## [LIST OF TASKS]
**a)** Answer these questions about the DPO documentation page:
(i) What does DPO bypass?
(ii) What value is beta given in the configuration?
(iii) What prompt is shown in the data format?
**b)** Write out the DPO documentation page from "DPO (Direct Preference" up to and including "vs rejected responses).", substituting "comparison pairs" for "preference pairs".
**c)** Pick up the DPO documentation page after its last line and continue it.

## [PAGE EXCERPT]

------------------------

DPO (Direct Preference Optimization)¶
Train directly from preference pairs without a reward model.
Overview¶
DPO bypasses reward modeling by directly optimizing the policy using preference pairs (chosen vs rejected responses).
Loss Function¶
\[
L_{DPO} = -\log \sigma\left(\beta \log \frac{\pi_\theta(y_w|x)}{\pi_{ref}(y_w|x)} - \beta \log \frac{\pi_\theta(y_l|x)}{\pi_{ref}(y_l|x)}\right)
\]
Where: - \(y_w\) = chosen (winning) response - \(y_l\) = rejected (losing) response - \(\beta\) = temperature parameter - \(\pi_{ref}\) = reference (original) policy
Configuration¶
algorithm:
name: dpo
beta: 0.1 # Temperature parameter
reference_free: false # Use reference model
label_smoothing: 0.0 # Optional smoothing
Data Format¶
DPO requires preference pairs:
{
"prompt": "Explain quantum computing.",
"chosen": "Quantum computing uses qubits...",
"rejected": "I don't really understand quantum stuff..."

------------------------

## [DATA SECTION]

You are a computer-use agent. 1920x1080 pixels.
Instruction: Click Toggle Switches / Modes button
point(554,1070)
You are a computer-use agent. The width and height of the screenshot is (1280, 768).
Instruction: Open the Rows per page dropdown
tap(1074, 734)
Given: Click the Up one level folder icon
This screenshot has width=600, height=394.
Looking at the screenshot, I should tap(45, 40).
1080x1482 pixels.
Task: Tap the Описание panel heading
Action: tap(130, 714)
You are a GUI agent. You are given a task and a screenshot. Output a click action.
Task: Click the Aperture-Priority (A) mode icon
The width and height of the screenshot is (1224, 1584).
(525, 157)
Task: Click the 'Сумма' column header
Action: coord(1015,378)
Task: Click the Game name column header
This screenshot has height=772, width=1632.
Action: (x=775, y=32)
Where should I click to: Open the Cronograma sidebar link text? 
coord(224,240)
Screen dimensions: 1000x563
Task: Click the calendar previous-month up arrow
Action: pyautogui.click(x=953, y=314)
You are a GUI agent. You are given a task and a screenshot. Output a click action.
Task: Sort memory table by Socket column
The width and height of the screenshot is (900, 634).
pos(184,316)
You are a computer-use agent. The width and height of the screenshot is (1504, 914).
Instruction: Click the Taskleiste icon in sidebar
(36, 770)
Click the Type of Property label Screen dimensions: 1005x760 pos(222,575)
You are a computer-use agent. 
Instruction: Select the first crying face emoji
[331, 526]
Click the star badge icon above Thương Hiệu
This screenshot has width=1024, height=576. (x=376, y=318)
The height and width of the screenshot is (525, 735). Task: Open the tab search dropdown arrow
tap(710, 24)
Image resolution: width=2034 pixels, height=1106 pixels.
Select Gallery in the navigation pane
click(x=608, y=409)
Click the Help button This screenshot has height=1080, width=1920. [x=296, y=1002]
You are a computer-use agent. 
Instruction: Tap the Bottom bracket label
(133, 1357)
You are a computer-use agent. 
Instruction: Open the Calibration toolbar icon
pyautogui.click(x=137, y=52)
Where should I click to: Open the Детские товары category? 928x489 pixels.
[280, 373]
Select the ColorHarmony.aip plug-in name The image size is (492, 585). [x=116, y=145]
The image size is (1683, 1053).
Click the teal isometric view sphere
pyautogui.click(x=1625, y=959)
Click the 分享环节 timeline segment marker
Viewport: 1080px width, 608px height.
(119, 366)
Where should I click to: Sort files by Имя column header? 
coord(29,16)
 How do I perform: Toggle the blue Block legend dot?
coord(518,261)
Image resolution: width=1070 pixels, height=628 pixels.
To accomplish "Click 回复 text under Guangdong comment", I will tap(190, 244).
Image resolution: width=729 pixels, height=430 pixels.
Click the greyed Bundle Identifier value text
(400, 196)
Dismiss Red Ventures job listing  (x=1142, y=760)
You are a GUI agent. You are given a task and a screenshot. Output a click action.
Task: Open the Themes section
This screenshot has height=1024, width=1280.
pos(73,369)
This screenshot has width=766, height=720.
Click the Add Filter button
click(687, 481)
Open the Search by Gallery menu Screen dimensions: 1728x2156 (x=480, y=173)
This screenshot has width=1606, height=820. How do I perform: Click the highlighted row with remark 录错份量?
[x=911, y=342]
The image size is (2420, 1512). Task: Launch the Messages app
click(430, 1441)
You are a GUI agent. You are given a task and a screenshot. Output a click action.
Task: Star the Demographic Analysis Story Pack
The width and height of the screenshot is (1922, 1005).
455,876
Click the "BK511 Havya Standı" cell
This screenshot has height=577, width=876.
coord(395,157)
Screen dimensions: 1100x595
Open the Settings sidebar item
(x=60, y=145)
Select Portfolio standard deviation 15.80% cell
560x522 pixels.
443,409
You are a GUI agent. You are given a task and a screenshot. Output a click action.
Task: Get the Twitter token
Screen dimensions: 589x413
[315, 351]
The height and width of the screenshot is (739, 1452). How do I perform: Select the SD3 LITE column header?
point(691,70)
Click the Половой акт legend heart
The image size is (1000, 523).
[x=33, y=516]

------------------------

## [REPLIES]
**a)**
(i) Reward modeling.
(ii) 0.1.
(iii) "Explain quantum computing."

**b)**
DPO (Direct Preference Optimization)¶
Train directly from comparison pairs without a reward model.
Overview¶
DPO bypasses reward modeling by directly optimizing the policy using comparison pairs (chosen vs rejected responses).

**c)**
}
When to Use¶
Best for: - When you have preference data - Simpler training pipeline - No reward model needed
Compared to GRPO/PPO: - Simpler setup - No rollout generation - Requires paired preferences
Usage¶
from flux import FluxConfig, FluxTrainer
config = FluxConfig(
model_path="Qwen/Qwen3-8B",
algorithm="dpo",
algorithm_config={
"beta": 0.1,
}
)
trainer = FluxTrainer(config)
trainer.fit(
prompts="preferences.jsonl",
data_format="preferences",
)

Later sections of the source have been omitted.